Warning issued on Zicam by FDA

WASHINGTON -- Consumers should stop using Zicam Cold Remedy nasal gel and related products because they can permanently damage the sense of smell, federal health regulators said Tuesday.

The over-the-counter products contain zinc, an ingredient scientists say may damage nerves in the nose needed for smell. The other products affected by the Food and Drug Administration's announcement are adult and kid-size Zicam Cold Remedy Nasal Swabs.

The FDA says about 130 consumers have reported a loss of smell after using Matrixx Initiatives' Zicam products since 1999. Shares of the Scottsdale, Ariz.-based company plunged to a 52-week low after the FDA announcement, losing more than half their value.

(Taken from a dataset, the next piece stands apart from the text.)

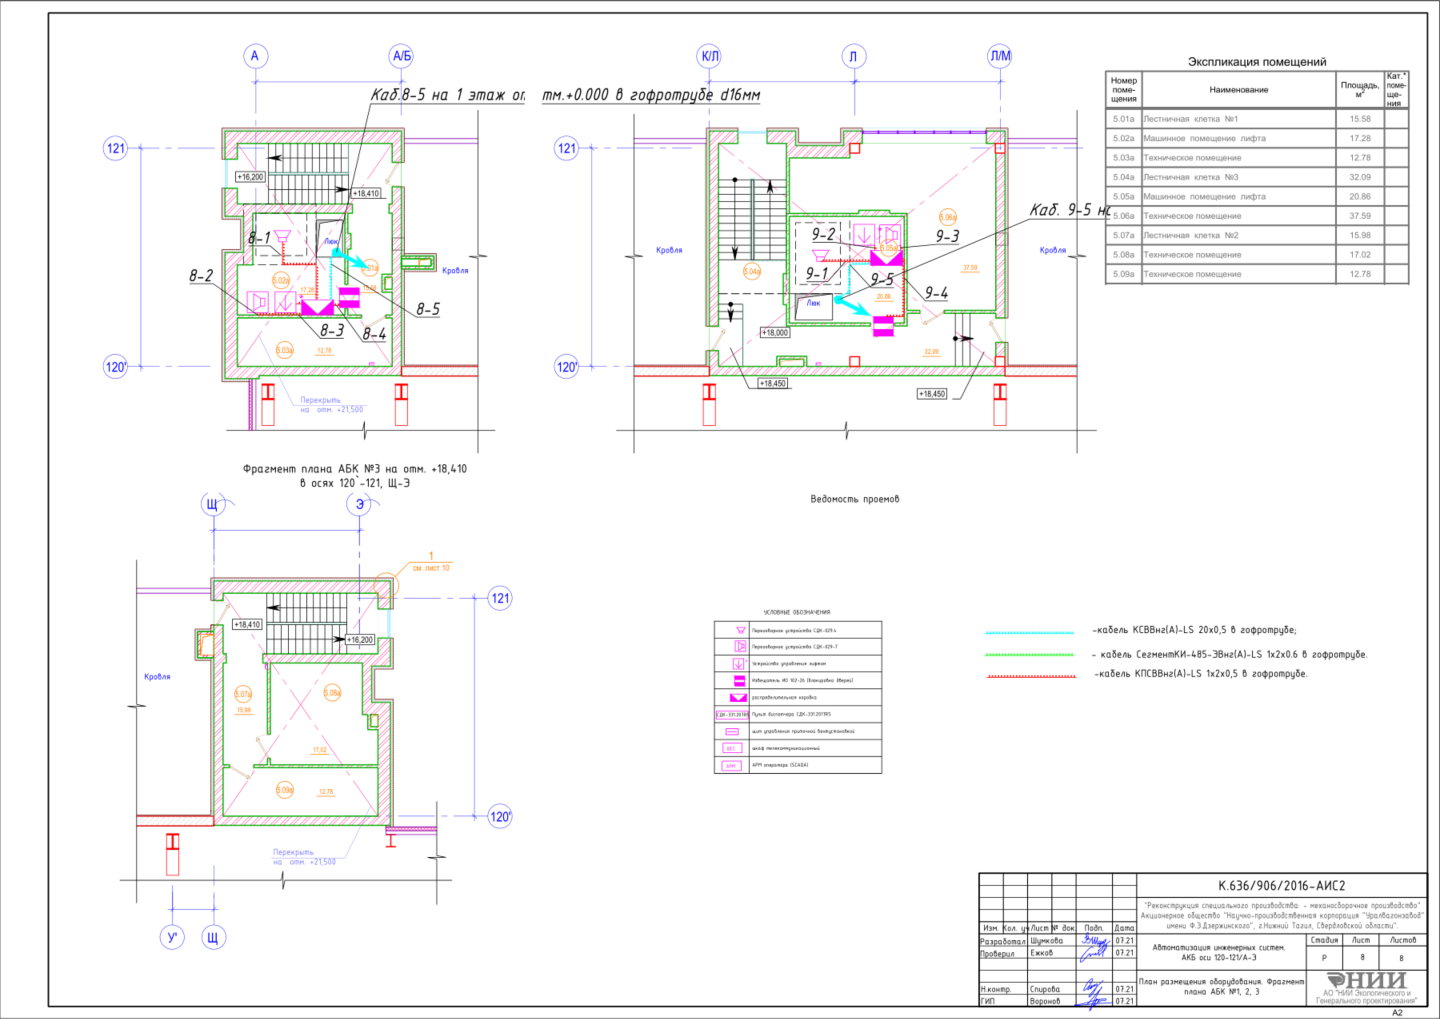Select detail reference 1 см. лист 10
This screenshot has height=1019, width=1440.
431,561
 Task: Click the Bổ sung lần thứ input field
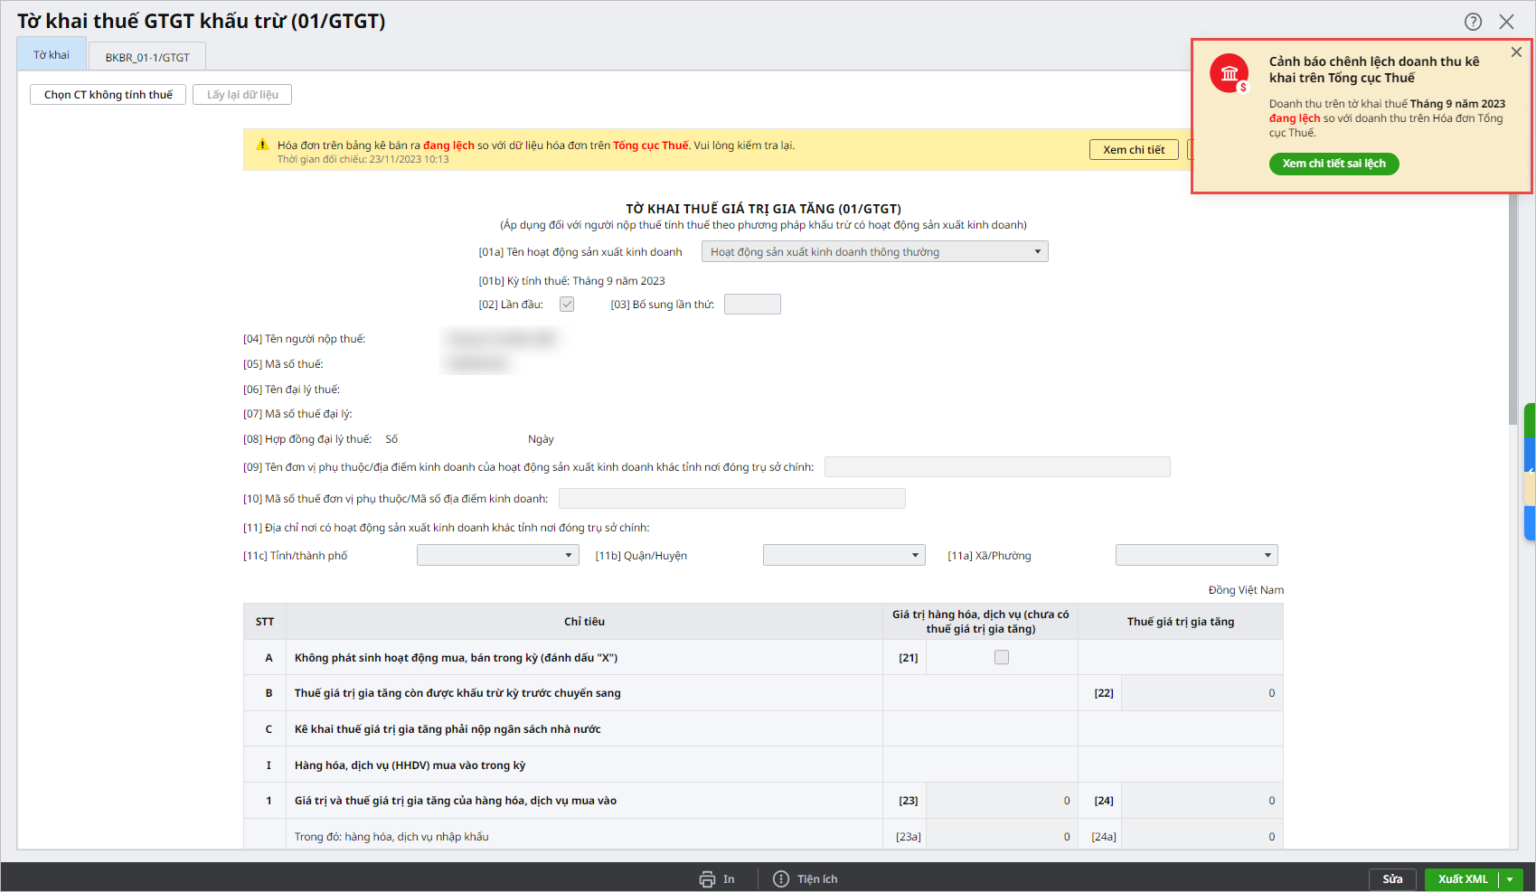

"Loss of the sense of smell is potentially life threatening and may be permanent," said Dr. Charles Lee, of FDA's compliance division. "People without the sense of smell may not be able to detect dangerous life situations, such as gas leaks or something burning in the house."

Matrixx defended the safety of its products, but said it may remove them from the market.

The FDA said Zicam Cold Remedy was never formally approved because it is part of a small group of remedies that are not required to undergo federal review before launching. Known as homeopathic products, the formulations often contain herbs, minerals and flowers.

A warning letter issued to Matrixx on Tuesday asked the company to stop marketing its zinc-based products, but the agency did not issue a formal recall. Instead, regulators said Matrixx would have to submit safety and effectiveness data on the drug.

"The next step, if they wish to continue marketing Zicam intranasal zinc products, is for them to come in and seek FDA approval," said Deborah Autor, director of FDA's drug compliance division.